If you make your own request queue that supports locking, you will also need to enable the experiment in your crawlers.

danger

If you do not enable the experiment, you will receive a runtime error and the crawler will not start.

import { CheerioCrawler, RequestQueueV2 } from 'crawlee';

const queue = await RequestQueueV2.open('my-locking-queue');

const crawler = new CheerioCrawler({
experiments: {
requestLocking: true,
},
requestQueue: queue,
async requestHandler({ $, request }) {
const title = $('title').text();
console.log(`The title of "${request.url}" is: ${title}.`);
},
});

await crawler.run();

Other changes

info

This section is only useful if you're a tinkerer and want to see what's going on under the hood.

In order to facilitate the new request locking API, as well as keep both the current request queue logic and the new, locking based request queue logic, we have implemented a common starting point called RequestProvider.

This class implements almost all functions by default, but expects you, the developer, to implement the following methods: fetchNextRequest and ensureHeadIsNotEmpty.
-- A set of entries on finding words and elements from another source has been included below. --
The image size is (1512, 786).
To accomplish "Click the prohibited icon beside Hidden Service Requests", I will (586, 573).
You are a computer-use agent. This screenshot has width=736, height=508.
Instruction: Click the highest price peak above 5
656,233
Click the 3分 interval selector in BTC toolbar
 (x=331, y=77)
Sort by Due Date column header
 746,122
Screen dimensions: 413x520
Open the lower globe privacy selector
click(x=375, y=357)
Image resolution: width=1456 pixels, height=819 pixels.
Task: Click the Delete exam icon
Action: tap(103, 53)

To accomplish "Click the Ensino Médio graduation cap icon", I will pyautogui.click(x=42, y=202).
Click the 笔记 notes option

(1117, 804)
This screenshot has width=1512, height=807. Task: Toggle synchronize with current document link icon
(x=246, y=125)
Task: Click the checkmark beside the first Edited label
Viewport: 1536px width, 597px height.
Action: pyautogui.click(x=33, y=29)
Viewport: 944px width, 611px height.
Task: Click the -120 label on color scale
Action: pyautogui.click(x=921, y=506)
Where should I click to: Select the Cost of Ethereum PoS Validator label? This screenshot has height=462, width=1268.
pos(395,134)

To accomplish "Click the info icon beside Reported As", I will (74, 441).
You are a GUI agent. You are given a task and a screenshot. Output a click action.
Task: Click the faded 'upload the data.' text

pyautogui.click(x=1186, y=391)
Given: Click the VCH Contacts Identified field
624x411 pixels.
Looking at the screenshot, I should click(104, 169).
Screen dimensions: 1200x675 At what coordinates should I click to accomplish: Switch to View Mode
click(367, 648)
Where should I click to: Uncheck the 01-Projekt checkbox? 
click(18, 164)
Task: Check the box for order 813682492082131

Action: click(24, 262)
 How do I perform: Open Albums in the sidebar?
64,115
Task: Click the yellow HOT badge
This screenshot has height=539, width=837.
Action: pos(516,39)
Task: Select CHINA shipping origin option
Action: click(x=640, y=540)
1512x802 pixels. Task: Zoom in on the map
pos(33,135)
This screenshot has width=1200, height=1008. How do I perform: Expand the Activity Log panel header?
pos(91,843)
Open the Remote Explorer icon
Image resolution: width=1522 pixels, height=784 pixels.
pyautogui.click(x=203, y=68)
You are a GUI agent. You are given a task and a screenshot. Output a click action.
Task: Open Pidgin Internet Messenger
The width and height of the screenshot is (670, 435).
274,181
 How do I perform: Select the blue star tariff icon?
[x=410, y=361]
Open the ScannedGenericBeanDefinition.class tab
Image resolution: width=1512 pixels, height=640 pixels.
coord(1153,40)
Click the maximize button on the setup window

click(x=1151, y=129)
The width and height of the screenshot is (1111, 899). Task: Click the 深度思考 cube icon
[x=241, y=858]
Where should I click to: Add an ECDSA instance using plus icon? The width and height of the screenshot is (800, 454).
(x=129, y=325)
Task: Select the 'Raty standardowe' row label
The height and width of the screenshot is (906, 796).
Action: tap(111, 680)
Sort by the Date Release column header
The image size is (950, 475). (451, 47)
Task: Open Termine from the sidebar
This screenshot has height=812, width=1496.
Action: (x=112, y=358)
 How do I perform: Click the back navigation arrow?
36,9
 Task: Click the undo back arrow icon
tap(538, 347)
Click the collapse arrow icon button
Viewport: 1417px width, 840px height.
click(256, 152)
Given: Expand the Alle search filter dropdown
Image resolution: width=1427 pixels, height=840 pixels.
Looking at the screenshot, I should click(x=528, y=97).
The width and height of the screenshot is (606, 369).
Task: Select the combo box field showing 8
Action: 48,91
These methods are responsible for loading and returning requests to process, and tell crawlers if there are more requests to process.

You can use this base class to implement your own request providers if you need to fetch requests from a different source.

tip

We recommend you use TypeScript when implementing your own request provider, as it comes with suggestions for the abstract methods, as well as giving you the exact types you need to return.